El virus y la forma en que lo hemos enfrentado a nivel global da cuenta de mecanismos bastante peculiares y que nos deben preocupar: un discurso bélico, la invención de un enemigo invisible, una hipervigilancia ciudadana y, una vez más, del olvido de los pobres. No es posible caer en la ingenuidad de una especie de solidaridad planetaria sin revisar y reformar los cimientos de toda una maquinaria de egoísmo en la cual estamos inmersos hace ya varias décadas o, para algunos, siglos. La cadena de distribución y las formas de producción contemporáneas, las mismas que nos tienen inmersos en una debacle ecosocial sin precedentes -el Antropoceno; son las mismas que nos enrostran las aberraciones de la salud pública y las injusticias presentes (falta de camas, cementerios para pobres en masa, carencia de insumos mínimos para los profesionales de la salud).

El virus en cuanto “ente biológico” presente en los territorios y cohabitante del ecosistema nos golpea con toda su fuerza, no solo debido a nuestra frágil condición humana -debilitada, deberíamos agregar. Sino también porque el mundo que hemos construido solo está preparado para acoger y ser hospitalario con unos pocos y no con las grandes masas con las que nos enfrentamos hoy. El virus del Covid-19 ha llegado a enrostrarnos, una vez más, la decadencia del capitalismo neoliberal, la inconsistencia del llamado a la solidaridad social y el reverso positivo de la esperanza, a saber, que el “unos a otros” del Evangelio posee hoy más relevancia que nunca. Dios mismo, en palabras del teólogo de la liberación chileno Ronaldo Muñoz, es el “unos a otros” que sigue animando la historia.

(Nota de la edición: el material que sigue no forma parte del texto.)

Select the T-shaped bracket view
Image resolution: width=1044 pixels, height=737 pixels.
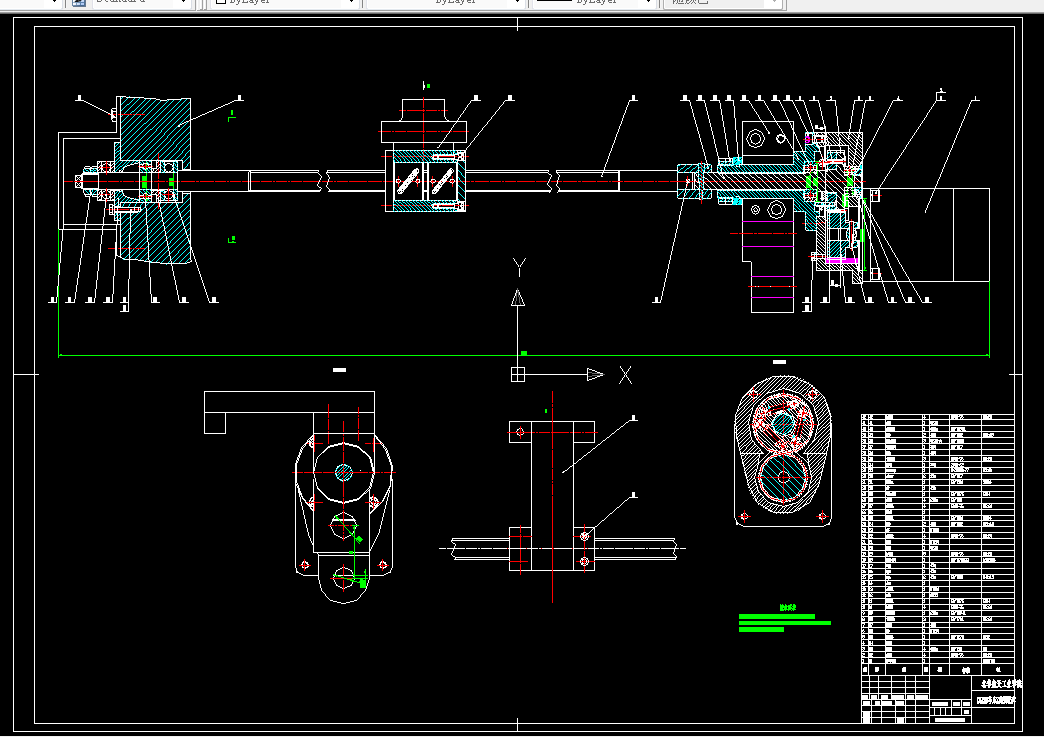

De alguna manera Dios y el virus son la evidencia de la relación que Jesús tuvo con la enfermedad y los enfermos. Una y otra vez apelando a la fuerza individual, a la capacidad de querer levantarse (con su propia camilla en las manos), a la necesidad comunitaria de acoger al desvalido y a la afirmación de la vida con mayúsculas. Siempre me ha parecido oscuro el texto de Juan 11, 4: esta enfermedad es para que se manifieste la gloria de Dios. Creo que puede ser leído en la línea de lo que Lytta Basset afirma sobre el sentido.

Este -el sentido- viene siempre después y cada uno se lo dará. El sufrimiento y la enfermedad, en cuanto uno de sus rostros, no posee ningún sentido en sí mismo, pero exige dárselo; lo llama. En caso contrario se transforma en un doble sufrimiento: el causado por la enfermedad misma y el provocado -aumentándolo- por el sinsentido de esta. Si queremos que sea una oportunidad para que se manifiesta la gloria de Dios y no un sinsentido mudo y absurdo, debemos nosotros mismos hacer de la pandemia el camino a una verdadera y profunda mutación ecosocial. El para de Juan 11 no es un causativo, sino un condicional. Cada enfermedad, cada muerte, cada duelo; son potencialmente una posibilidad Pascual. Pero eso no está asegurado. Al menos para esta vida. De ahí que tengamos que aunar esfuerzos intelectuales, políticos, sociales y espirituales para dar vuelta el mundo y darle el giro que hace décadas venimos necesitando.